Immediate Follow-Through

  1. Add and validate a minimal claude-assistant CLI so Codex can launch Claude workers through the same explicit-worker pattern already available for Codex.
  2. Run a five-arm comparison on one moderately decomposable repo task: direct Codex, native Codex subagents, existing agent-orch, explicit external Codex workers, and explicit external Claude workers.

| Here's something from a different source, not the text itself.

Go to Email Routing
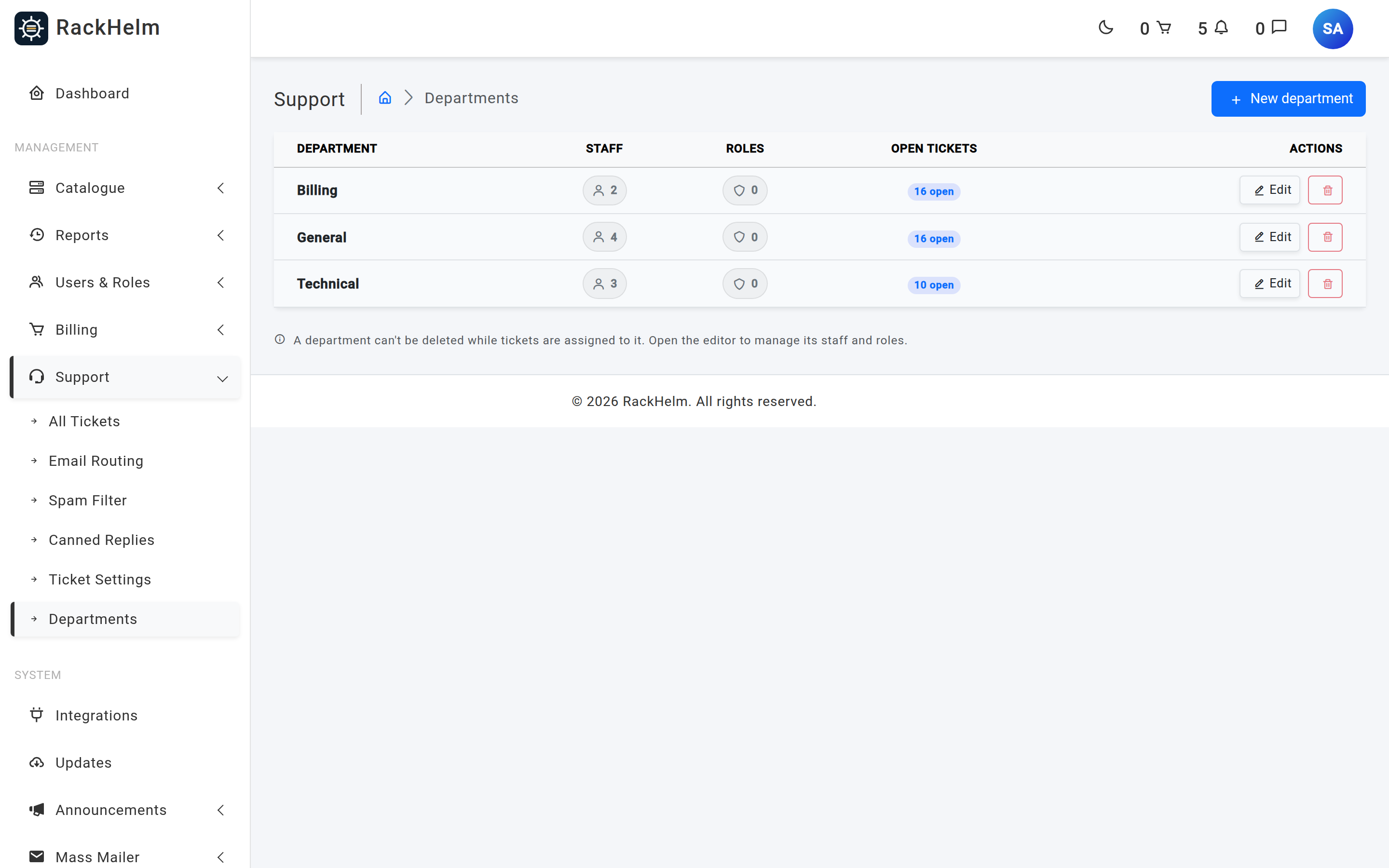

  3. Record the tnh-conductor arm separately from any future tnh-gen evaluator work so current control-surface value is judged on what actually exists.
  4. Treat future tnh-gen output as a review artifact, not just conversational prose, so it can later be compared cleanly with the other arms.
  5. Use the result to decide whether the next OA01.x effort should emphasize the existing agent-orch runtime, native subagents, explicit worker wrappers, or reviewer-process layering.